Exercise requirements: Nothing but the lines from the one with "You are a computer-use agent. Image" down to the one with "has height=1232, width=973." should be returned, exactly and with both ends included, from the material below.

Input data:

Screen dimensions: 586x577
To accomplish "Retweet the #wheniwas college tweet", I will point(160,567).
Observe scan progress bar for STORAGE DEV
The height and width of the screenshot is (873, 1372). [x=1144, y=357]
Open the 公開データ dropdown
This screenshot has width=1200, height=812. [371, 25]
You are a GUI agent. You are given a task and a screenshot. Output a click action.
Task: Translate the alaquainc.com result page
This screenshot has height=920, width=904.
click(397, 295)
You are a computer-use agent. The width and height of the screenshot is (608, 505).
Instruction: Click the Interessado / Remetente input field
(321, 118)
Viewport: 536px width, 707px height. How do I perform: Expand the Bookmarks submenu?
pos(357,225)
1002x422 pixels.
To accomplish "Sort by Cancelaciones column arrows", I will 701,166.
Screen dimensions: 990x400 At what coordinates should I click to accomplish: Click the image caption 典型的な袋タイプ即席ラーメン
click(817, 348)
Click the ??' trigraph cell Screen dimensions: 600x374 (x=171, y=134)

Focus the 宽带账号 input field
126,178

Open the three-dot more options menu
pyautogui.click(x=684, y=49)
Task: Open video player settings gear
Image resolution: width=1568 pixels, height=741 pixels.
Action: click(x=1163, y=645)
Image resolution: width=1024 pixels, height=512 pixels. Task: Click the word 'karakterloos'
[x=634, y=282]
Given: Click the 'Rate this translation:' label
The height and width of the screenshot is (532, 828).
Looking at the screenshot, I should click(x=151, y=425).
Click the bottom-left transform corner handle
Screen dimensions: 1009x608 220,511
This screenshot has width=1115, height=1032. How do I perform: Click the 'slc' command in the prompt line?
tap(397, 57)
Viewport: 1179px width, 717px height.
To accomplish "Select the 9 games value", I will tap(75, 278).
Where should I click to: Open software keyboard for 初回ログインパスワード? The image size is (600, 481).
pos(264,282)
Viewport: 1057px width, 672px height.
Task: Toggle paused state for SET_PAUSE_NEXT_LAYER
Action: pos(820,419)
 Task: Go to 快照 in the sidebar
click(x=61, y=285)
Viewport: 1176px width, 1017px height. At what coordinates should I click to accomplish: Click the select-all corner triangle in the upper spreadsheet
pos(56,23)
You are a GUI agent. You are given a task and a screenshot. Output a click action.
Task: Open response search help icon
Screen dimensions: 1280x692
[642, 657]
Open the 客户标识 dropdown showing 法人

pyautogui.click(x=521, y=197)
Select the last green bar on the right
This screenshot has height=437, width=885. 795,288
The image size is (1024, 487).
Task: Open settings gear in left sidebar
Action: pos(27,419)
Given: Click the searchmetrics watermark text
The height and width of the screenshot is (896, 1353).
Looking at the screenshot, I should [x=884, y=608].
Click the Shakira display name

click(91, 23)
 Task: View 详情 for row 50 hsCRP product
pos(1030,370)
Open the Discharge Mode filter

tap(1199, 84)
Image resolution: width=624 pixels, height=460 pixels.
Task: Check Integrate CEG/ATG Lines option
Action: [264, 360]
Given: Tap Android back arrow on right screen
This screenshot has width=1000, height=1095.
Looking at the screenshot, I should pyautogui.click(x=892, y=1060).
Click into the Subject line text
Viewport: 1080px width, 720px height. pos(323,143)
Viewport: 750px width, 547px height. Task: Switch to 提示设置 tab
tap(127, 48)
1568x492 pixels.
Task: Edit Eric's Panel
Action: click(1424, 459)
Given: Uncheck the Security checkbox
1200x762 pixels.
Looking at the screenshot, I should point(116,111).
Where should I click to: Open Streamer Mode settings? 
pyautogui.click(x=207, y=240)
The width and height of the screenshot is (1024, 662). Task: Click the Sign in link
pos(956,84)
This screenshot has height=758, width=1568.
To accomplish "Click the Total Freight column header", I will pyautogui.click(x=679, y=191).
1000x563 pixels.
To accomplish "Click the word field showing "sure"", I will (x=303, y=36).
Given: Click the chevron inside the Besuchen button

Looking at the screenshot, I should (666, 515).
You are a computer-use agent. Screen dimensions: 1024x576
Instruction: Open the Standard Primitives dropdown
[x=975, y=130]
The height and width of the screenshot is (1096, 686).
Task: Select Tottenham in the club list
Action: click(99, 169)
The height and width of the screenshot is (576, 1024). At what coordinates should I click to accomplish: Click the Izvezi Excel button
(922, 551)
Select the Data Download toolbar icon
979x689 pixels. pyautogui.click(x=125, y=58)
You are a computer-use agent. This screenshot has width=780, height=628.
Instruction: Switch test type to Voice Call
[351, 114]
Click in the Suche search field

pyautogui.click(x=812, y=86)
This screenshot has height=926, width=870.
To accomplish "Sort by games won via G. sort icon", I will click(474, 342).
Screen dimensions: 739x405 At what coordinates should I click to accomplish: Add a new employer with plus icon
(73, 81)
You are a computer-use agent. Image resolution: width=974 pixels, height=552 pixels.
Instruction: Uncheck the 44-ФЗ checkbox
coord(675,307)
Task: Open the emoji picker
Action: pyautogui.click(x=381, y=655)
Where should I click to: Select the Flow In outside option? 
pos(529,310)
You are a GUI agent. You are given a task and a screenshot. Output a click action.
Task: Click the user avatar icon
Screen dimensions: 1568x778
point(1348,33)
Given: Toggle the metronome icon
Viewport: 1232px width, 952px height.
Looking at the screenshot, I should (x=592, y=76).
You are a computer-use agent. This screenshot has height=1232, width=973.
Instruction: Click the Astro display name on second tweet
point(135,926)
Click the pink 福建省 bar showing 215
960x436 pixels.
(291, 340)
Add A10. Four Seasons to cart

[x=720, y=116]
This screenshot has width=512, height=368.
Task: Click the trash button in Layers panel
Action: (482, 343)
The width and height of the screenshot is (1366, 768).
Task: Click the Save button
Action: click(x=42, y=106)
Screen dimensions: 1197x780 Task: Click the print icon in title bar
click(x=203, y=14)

Task result:
You are a computer-use agent. Image resolution: width=974 pixels, height=552 pixels.
Instruction: Uncheck the 44-ФЗ checkbox
coord(675,307)
Task: Open the emoji picker
Action: pyautogui.click(x=381, y=655)
Where should I click to: Select the Flow In outside option? 
pos(529,310)
You are a GUI agent. You are given a task and a screenshot. Output a click action.
Task: Click the user avatar icon
Screen dimensions: 1568x778
point(1348,33)
Given: Toggle the metronome icon
Viewport: 1232px width, 952px height.
Looking at the screenshot, I should (x=592, y=76).
You are a computer-use agent. This screenshot has height=1232, width=973.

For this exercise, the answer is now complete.